Atti
casuali di violenza insensata
Autore:
Jack Womak
Traduzione:
G. Gatti
Editore:
Meridiano zero
Anno:
2012
Numero
di pagine: 294 p.
Isbn: 9788882372644

Per il suo
dodicesimo compleanno, Lola ha ricevuto in regalo un diario, "Perché
così potrai ricordarti di come è bella la vita anche quando non ti
sembrerà più che lo sia". E, va da sé, la madre pensa alle
vicissitudini di un'esistenza normale. Ma nulla è normale nella New
York che Jack Womack tratteggia sospingendo l'azione in un immediato
e non improbabile futuro: i presidenti, assassinati, si succedono
l'uno all'altro e la città è militarizzata.

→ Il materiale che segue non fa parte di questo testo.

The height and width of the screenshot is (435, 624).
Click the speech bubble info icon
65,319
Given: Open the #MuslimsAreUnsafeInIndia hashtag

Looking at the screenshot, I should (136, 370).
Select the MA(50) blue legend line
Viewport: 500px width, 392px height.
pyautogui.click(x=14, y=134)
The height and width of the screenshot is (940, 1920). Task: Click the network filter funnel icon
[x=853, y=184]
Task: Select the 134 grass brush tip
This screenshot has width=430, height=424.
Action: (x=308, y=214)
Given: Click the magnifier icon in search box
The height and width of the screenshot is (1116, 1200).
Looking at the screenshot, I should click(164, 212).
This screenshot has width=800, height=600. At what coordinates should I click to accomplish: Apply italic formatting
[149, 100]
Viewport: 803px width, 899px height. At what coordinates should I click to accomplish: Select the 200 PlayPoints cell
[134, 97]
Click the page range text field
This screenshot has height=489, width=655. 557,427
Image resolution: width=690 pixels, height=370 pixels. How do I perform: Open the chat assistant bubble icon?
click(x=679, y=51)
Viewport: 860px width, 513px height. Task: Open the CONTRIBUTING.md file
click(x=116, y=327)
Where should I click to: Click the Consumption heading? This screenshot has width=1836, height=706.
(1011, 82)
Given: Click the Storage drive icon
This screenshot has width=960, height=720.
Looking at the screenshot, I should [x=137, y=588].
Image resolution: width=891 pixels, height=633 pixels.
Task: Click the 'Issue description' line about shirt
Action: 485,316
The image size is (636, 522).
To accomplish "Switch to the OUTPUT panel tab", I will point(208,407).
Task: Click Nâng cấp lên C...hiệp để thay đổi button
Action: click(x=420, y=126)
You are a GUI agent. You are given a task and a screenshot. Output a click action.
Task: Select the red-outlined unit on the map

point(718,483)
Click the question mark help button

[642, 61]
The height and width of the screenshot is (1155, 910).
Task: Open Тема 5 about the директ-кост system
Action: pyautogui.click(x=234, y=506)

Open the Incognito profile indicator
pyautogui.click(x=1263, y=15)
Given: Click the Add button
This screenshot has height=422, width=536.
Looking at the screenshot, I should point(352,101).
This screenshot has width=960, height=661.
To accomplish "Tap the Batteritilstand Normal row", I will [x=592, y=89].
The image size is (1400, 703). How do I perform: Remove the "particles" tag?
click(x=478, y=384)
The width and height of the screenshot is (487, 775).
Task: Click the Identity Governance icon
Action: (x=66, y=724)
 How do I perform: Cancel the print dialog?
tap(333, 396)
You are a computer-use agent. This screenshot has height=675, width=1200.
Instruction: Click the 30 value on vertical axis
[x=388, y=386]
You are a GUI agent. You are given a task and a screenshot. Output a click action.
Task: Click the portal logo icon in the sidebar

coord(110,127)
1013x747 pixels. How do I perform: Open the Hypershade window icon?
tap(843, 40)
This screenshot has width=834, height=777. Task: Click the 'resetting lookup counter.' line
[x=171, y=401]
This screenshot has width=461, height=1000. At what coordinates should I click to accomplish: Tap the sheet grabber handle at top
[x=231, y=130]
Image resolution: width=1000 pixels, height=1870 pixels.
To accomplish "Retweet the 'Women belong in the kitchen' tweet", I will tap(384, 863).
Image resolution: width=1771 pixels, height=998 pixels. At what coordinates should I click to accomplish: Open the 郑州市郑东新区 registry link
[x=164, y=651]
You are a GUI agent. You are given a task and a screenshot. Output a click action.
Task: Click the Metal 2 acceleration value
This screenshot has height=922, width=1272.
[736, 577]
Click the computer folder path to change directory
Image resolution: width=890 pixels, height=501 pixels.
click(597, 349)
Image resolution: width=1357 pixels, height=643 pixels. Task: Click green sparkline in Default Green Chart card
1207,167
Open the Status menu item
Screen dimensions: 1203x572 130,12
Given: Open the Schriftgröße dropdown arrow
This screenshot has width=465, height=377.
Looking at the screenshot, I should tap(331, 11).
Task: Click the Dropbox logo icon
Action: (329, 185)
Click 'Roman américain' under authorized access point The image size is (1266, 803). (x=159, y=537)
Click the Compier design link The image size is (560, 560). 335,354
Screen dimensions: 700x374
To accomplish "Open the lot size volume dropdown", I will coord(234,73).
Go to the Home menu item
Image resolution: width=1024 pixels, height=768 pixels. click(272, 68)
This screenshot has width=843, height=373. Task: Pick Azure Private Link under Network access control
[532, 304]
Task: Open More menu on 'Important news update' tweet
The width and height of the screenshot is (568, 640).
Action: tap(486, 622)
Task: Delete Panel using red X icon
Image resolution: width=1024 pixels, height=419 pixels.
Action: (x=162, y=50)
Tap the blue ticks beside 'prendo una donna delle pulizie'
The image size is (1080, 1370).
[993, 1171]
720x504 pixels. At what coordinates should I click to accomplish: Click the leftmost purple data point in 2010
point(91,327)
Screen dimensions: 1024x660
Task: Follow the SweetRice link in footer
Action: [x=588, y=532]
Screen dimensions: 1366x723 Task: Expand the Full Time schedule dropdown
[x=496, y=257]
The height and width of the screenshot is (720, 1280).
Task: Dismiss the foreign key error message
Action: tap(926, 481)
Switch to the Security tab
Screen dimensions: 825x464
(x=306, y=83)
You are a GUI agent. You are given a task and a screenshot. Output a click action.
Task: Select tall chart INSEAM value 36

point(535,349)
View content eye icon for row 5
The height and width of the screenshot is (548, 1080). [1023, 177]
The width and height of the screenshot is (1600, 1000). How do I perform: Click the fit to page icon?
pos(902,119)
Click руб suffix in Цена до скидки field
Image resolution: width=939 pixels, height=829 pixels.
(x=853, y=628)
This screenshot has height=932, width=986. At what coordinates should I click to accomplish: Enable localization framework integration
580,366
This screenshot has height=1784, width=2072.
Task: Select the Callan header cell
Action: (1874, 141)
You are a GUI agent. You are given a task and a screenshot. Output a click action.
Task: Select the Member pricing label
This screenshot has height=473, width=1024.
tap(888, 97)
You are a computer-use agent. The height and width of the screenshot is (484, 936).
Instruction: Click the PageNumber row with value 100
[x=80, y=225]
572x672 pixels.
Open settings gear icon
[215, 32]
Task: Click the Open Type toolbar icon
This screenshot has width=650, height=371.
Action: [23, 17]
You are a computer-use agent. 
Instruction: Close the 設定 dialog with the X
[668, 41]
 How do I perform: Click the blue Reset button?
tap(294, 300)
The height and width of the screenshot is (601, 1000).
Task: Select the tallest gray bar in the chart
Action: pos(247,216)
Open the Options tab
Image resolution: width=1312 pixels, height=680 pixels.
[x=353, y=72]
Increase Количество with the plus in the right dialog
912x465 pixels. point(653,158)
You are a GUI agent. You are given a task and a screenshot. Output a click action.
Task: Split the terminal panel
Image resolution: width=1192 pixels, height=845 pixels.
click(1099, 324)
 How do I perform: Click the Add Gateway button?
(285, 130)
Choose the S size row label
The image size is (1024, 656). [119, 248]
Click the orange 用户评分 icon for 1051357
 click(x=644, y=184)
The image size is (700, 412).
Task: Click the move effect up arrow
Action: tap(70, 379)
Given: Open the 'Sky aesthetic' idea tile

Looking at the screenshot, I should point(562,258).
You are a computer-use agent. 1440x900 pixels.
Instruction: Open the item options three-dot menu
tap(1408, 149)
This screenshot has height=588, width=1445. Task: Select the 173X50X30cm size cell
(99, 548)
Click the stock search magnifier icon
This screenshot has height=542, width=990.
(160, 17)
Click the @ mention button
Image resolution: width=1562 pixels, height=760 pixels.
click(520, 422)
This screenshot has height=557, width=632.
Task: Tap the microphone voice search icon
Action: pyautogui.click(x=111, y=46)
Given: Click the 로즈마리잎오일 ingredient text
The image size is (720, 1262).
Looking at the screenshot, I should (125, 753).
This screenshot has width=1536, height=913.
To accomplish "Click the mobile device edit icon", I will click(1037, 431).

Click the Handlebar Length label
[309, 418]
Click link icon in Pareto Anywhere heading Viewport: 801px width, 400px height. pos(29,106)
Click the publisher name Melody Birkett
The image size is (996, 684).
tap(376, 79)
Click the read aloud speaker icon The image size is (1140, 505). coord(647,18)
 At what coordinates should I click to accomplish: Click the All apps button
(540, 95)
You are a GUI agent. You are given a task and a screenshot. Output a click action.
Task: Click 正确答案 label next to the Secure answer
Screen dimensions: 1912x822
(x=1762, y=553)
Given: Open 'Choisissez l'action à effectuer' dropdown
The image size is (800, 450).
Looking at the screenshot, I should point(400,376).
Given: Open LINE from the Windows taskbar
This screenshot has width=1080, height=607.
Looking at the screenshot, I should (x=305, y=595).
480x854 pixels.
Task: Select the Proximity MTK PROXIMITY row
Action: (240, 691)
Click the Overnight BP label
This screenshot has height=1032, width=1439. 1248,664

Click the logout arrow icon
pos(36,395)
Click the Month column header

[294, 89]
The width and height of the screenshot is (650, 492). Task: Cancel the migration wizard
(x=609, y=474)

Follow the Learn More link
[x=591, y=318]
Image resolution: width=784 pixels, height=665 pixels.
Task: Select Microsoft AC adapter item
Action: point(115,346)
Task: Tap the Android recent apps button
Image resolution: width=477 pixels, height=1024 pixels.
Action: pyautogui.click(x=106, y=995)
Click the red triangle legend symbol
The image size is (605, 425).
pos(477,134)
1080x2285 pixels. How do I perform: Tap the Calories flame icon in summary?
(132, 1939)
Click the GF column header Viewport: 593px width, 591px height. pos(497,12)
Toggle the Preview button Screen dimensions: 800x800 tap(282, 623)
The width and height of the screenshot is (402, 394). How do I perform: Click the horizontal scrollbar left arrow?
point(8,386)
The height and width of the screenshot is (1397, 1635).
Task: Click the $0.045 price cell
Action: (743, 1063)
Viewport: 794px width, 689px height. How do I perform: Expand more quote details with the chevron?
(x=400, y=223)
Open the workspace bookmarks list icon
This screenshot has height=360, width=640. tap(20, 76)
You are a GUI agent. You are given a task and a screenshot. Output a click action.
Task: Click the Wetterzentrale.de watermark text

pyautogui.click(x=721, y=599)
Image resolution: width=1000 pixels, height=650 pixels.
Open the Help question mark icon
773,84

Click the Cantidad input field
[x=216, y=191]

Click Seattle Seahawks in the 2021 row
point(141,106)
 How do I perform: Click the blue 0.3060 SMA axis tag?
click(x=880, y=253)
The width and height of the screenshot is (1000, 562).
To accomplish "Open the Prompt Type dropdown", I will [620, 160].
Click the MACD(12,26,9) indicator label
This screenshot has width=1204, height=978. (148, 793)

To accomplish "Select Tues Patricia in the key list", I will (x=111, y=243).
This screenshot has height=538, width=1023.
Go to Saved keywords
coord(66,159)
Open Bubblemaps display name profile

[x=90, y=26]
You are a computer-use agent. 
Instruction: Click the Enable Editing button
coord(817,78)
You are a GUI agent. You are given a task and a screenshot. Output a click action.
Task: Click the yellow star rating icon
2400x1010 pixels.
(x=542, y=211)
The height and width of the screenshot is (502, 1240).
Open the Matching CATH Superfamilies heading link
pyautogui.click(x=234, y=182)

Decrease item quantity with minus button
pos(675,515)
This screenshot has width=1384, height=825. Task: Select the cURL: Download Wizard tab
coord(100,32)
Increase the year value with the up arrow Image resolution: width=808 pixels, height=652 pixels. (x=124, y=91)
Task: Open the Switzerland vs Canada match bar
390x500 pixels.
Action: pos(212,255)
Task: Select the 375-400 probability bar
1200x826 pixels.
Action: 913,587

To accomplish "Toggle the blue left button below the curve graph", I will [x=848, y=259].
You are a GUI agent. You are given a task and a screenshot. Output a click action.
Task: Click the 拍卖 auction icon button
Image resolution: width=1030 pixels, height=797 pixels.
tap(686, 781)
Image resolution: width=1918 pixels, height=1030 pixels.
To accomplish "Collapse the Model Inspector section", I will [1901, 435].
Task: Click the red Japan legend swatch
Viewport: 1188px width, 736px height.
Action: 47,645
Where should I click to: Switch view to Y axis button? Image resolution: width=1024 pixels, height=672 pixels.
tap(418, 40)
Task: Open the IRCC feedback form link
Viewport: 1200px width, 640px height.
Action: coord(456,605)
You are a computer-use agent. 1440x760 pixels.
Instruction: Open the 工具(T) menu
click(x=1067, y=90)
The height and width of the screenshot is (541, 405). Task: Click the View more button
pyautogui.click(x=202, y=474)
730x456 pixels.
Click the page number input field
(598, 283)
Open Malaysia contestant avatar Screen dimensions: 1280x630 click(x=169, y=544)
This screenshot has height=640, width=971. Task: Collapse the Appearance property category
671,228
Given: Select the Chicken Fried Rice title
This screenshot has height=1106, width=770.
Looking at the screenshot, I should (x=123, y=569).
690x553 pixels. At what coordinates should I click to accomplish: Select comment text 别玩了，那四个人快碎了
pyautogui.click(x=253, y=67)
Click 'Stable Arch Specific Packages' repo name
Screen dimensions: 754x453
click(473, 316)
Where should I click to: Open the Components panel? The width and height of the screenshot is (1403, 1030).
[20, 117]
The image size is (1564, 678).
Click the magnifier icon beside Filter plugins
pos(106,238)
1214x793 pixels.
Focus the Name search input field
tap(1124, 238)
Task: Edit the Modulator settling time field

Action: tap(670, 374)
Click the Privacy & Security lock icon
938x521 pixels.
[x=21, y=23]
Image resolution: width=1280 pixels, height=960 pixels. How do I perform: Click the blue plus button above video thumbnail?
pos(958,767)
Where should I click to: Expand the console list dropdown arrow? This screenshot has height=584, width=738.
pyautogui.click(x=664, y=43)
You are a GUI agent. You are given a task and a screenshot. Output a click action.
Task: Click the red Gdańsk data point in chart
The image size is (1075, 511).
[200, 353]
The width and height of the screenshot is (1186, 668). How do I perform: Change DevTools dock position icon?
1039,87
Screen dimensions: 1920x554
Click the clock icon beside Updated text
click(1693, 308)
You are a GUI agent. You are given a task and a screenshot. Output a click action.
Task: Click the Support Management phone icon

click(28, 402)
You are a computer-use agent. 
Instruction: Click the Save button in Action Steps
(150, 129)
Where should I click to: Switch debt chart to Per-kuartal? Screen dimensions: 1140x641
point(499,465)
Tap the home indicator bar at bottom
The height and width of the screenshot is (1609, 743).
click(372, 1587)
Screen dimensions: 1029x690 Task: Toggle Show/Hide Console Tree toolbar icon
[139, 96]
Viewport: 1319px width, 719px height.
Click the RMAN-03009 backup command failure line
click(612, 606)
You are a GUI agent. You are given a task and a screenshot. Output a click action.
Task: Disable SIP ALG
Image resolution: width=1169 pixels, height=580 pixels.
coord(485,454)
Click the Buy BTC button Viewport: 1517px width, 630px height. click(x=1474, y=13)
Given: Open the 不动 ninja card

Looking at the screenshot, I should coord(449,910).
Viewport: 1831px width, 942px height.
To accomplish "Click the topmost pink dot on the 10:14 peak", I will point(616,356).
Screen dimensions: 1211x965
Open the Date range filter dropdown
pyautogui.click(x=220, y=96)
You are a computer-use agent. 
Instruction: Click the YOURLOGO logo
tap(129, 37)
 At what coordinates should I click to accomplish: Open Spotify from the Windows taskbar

Il diario di Lola
registra con puntualità gli eventi che premono sempre più da vicino
sulla sua famiglia: il collasso economico, il trasloco dalla
raffinata Park Avenue agli slum di Harlem, la disperazione di un
padre sceneggiatore costretto a lavori sempre più umilianti, la
depressione della madre, le crescenti nevrosi infantili della
sorellina. Parallela alla discesa agli inferi sociale ed economica
della famiglia Hart scorre la vita di Lola, in una metamorfosi dalle
piccole diatribe di una scuola media privata femminile alle bande
giovanili del ghetto afro-ispanico, in un costante interrogarsi sulla
sua sessualità, pronta infine a saltare il fosso e a passare fra
quei marginali che non hanno più speranza di ritorno nella
cosiddetta società civile. Paradossale Anna Frank del Duemila, nelle
paginette del suo diario Lola incide prima i giochi da bambina, poi
lo sgomento, infine il dolore e la rabbia di un'infanzia che si
sgretola e rinasce, gergale e violenta, armata di cinismo, per
affrontare i mostri metropolitani.
La
recensione di un libro a sera da (little rebel)
Il
titolo è tutto un programma. Credo che ci sia voluto uno sforzo
notevole per adattare all'italiano lo slang con cui è scritto metà
del romanzo. La storia è di tipo steam punk, descrive quella che
potrebbe essere una realtà futura non molto distante da ora, anzi... quindi qualcosa di ipotetico ma in cui i
lettori possono riconoscere punti di aderenza con la realtà di ogni
giorno. Alcune parti come i nuovi dollari e la fine dei veri
presidenti USA è naturalmente volutamente forzata per dare una
maggiore atmosfera di decadenza e follia collettiva della società
dispotica che descrive Womak. Come pure lo è la protagonista del romanzo.
Interessante e sconcertante, vorrei aggiungere
inverosimile, ma non posso, per quanto grottesca la storia possa essere, non si può
dire che in alcuni casi non si avveri.